“Nunca cambies tu cabello afro”.
Mi padre repitió estas palabras durante toda mi niñez con un tono estricto. Todas las semanas me decía lo mismo, mientras yo, con los ojos llenos de lágrimas y a mis siete años, trataba de convencerlo de que me dejara cambiarlo.
“¿Por favor, papá?”, le rogaba.
“No”, respondía firmemente. “Tienes que amar lo que Dios te dio. No eres blanca. Eres una princesa nubia”.
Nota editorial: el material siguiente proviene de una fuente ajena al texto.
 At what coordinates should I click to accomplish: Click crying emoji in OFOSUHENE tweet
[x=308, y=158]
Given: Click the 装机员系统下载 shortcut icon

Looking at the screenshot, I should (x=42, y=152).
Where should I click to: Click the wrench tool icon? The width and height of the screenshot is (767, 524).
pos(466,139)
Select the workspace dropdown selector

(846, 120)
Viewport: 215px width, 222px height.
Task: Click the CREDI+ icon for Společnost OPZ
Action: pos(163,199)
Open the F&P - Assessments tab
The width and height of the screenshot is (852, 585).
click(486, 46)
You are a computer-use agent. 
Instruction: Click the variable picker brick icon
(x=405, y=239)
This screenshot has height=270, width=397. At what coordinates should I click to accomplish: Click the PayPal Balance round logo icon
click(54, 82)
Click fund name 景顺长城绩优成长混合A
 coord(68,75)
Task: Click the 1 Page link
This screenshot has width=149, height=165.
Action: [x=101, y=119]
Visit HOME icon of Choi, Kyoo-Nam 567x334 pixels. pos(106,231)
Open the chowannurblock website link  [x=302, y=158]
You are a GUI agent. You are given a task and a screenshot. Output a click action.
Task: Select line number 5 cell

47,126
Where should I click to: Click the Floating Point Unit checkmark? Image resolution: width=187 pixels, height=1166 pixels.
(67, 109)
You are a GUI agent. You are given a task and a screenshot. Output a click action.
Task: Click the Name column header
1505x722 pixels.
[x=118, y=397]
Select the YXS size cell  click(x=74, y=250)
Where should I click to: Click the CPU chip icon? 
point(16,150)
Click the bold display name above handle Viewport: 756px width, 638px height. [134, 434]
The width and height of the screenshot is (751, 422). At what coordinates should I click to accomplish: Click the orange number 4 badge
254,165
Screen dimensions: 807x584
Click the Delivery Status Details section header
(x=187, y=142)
En aquel entonces, sentía como si mi papá quisiera arruinar mi vida. Todas las niñas blancas de mi escuela tenían un cabello rubio, largo y liso que les caía sobre la espalda. Las niñas mestizas tenían unos caireles largos y ondulados que rebotaban cada vez que caminaban. ¿Y yo? Yo tenía un montón de trenzas que apenas y tocaban mis hombros, sin importar cuánto las estirara. Mi cabello afro era salvaje y rebelde y, para mi desgracia, mi padre me quería forzar a amarlo.
Me sentía devastada.
Quería ser hermosa a los ojos del mundo e, incluso siendo una niña, sabía que eso significaba lucir como mis amigas de la escuela; como una barbie de tez clara y con cabello rubio. A los niños les gustaban ese tipo de niñas, ellas eran las bonitas. Con esta simple observación, mi percepción de la belleza como niña se transformó en una que no me incluía.